Seriously, I’m Totally Normal, Lies Angelina Jolie

AngelinaIt must be International Fibbing Week or something, because it seems like untruths are spilling from celebrities, like soup from bearded tramp’s inebriated spluttering mouth. Yesterday Posh Spice said something about not being remotely thin. And today, it turns out that Angelina Jolie has been insisting to OK! Magazine –  the UK’s least discerning showbusiness pamphlet – that she’s completely normal. Not totally weird at all.

Only, she is totally weird. We know that.

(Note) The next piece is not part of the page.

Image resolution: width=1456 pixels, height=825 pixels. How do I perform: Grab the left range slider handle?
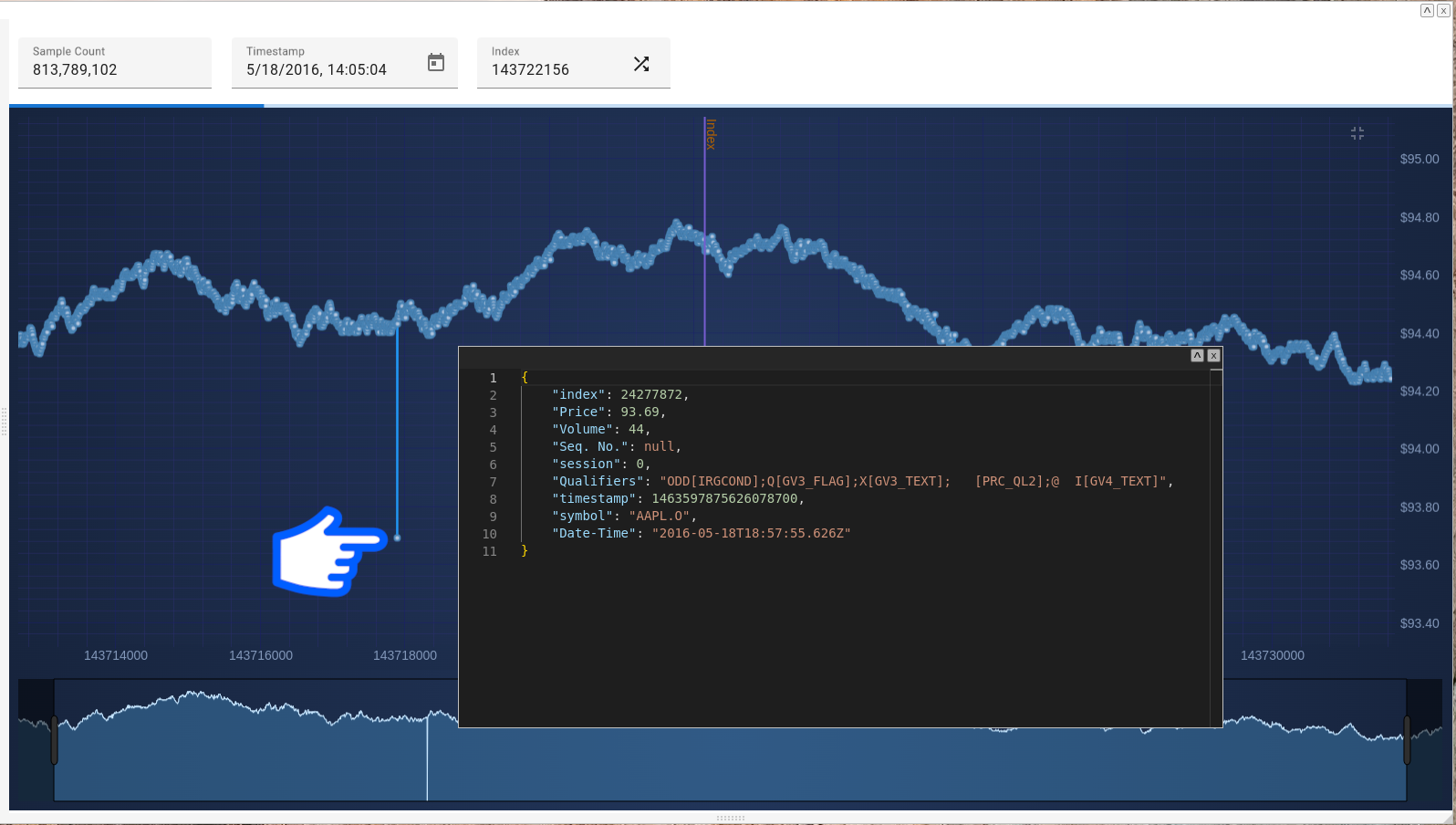(x=55, y=739)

Discussing her new role as mother to children with intriguing names – Maddox, Pax, Shiloh, Zahara, Knox, Vivienne – she breezily pointed out that she’s “just a dedicated mother, really quite normal.” Whilst obviously stretching the boundaries of what “normal” might be with a single sentence.

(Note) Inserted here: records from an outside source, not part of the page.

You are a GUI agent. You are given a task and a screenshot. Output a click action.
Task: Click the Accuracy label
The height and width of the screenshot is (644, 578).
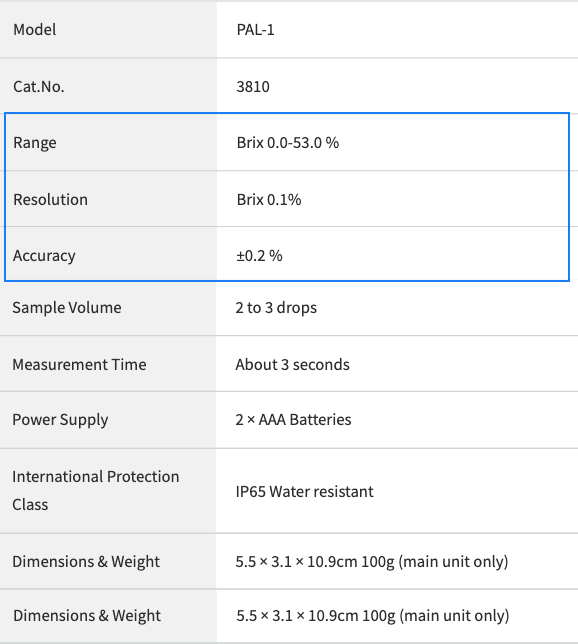pyautogui.click(x=44, y=255)
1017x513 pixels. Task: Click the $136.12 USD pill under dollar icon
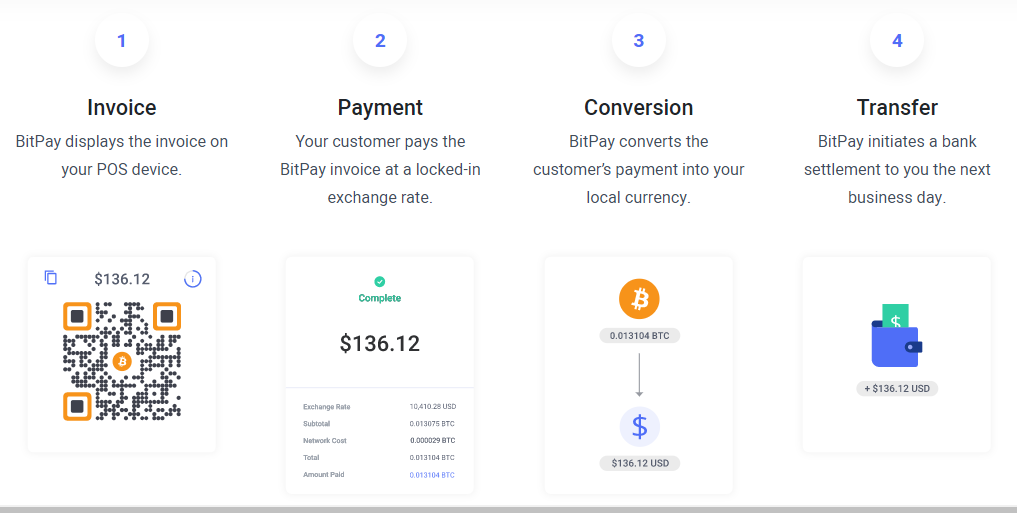[640, 463]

Some people would argue that dedicated, normal mothers probably didn’t marry their first husband – let’s call him Johnny Lee Miller - wearing a pair of tight rubber trousers, and a white shirt with his name scrawled on it in blood. Her blood. To hammer home the point – Jolie, normal, spent a good few minutes before her first wedding day cutting herself, then romantically spattering the groom’s name all over a crisp white blouse. Possibly cackling loudly as she went. Most girls would probably settle for a nice white dress, with a zany veil attached. Or, if they’re feeling unusual and wacky, something wild – like a cream dress.

Also rather less than normal was the time the actress married Billy Bob Thornton – her second three-named groom – and thought it best that they both carried a vial of one another’s blood around their necks. The woman, it seems, equates blood with romance. Again, this could be considered rather less than usual behaviour. 

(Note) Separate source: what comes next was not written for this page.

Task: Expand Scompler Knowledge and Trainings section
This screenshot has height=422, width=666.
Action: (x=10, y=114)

Yes, quite a few mums do have tatts these days. Normally something classy, like a butterfly at the small of their back – which, it has been pointed out, might as well be a bull’s eye – or a small dolphin happily swimming around on their stomach. But Jolie has taken tatts on mothers to another level, with bits of Buddhist Sanskrit, latin proverbs, roman numerals, entire history lectures, sculptures, numerous paintings, and a small donations box. The woman is like a big fleshy museum, who could probably home school her children with just the contents of the artwork on her back.

And, rounding off the list of things that make Angelina Jolie considerably less normal than the rest of the world is that she’s a regular bed partner to Brad Pitt. Him a lusted after screen hunk, her seemingly popular in a sexual sense with both men and women. So please, Jolie, don’t say you’re “normal”. If you’re normal, the rest of us are screwed.